In a recent op-ed, Merryl Tisch, chancellor of the New York State Board of Regents, calls on New York City to move faster on a new teacher evaluation system. Since the Governor's February announcement of the groundbreaking agreement on a new evaluation system for teachers and principals, more than 600 school districts around the state have submitted evaluation plans and 250 of those plans have been approved.
Unfortunately, New York City isn’t one of those districts:
This isn’t just about money, although the city stands to lose hundreds of millions of dollars if it doesn’t have an approved plan in place by Jan. 17. And it’s not about a “gotcha” system to get rid of teachers. This is about giving teachers and principals the tools they need to strengthen their skills and improve their instruction.
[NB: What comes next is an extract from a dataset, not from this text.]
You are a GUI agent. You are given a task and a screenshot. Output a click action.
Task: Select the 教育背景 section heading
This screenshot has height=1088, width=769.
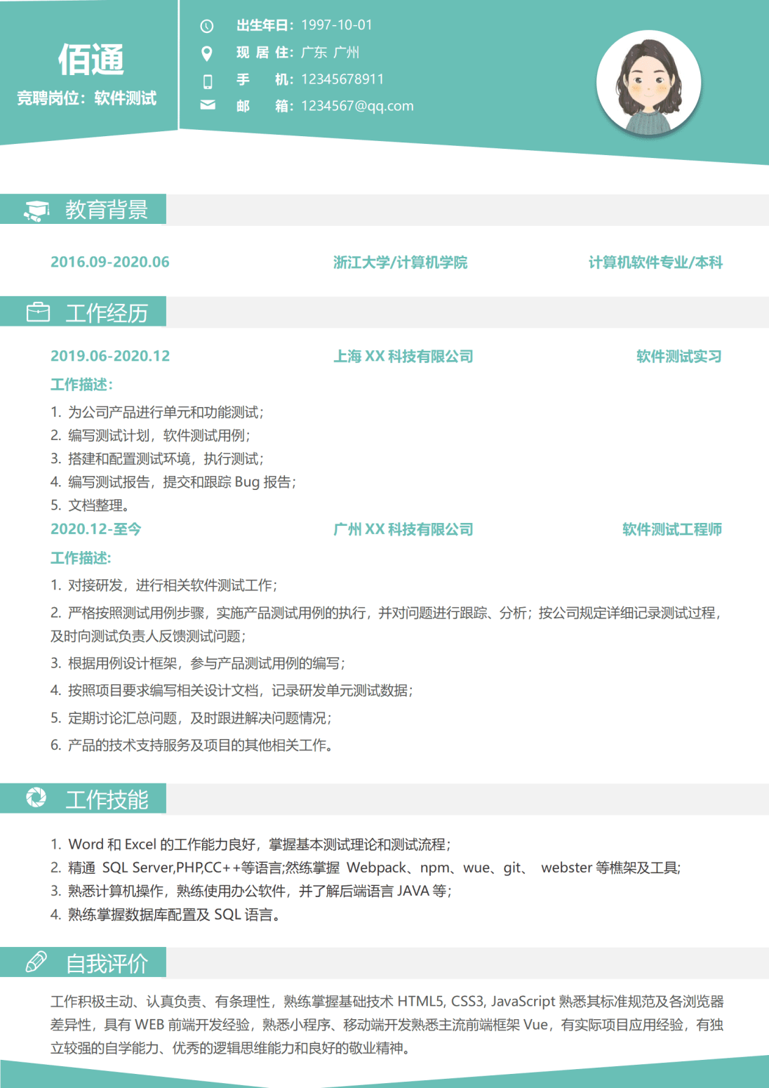107,210
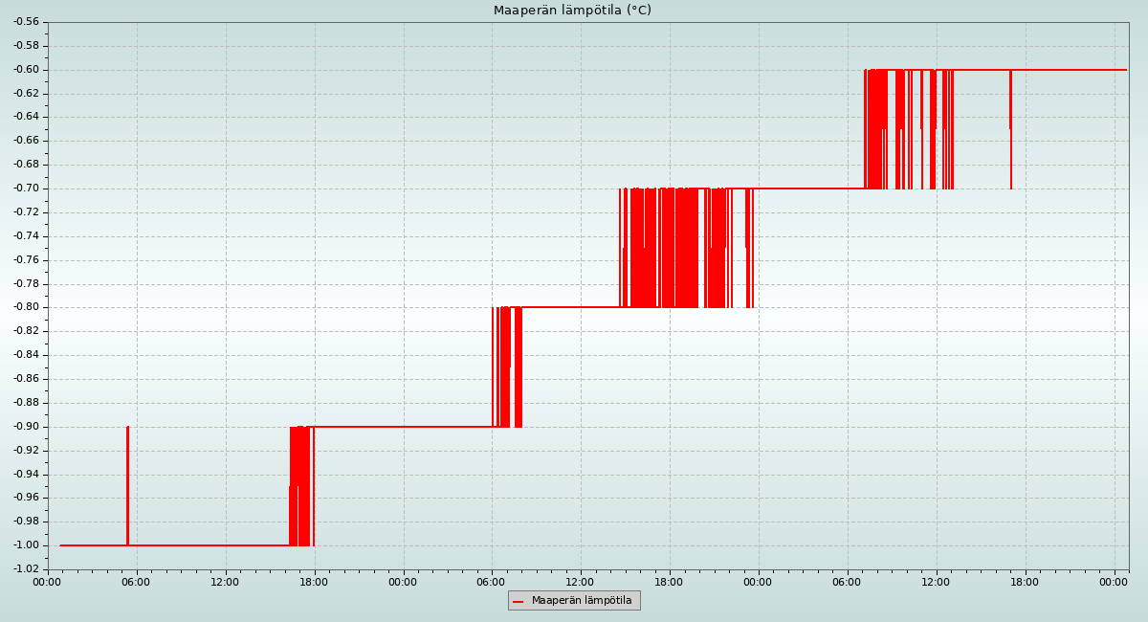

There has also been some debate over using student test scores to measure teacher performance. Tisch explains that even though test scores don’t give a full measure of a teacher’ performance, they are still essential and are adjusted based on student needs:
The student-growth scores provided by the state for teacher evaluations are adjusted for factors such as students who are English Language Learners, students with disabilities and students living in poverty. When used right, growth data from student assessments provide an objective measurement of student achievement and, by extension, teacher performance.
Hundreds of New York school districts and local unions have put successful teacher evaluation plans into place. New York City should be next in line.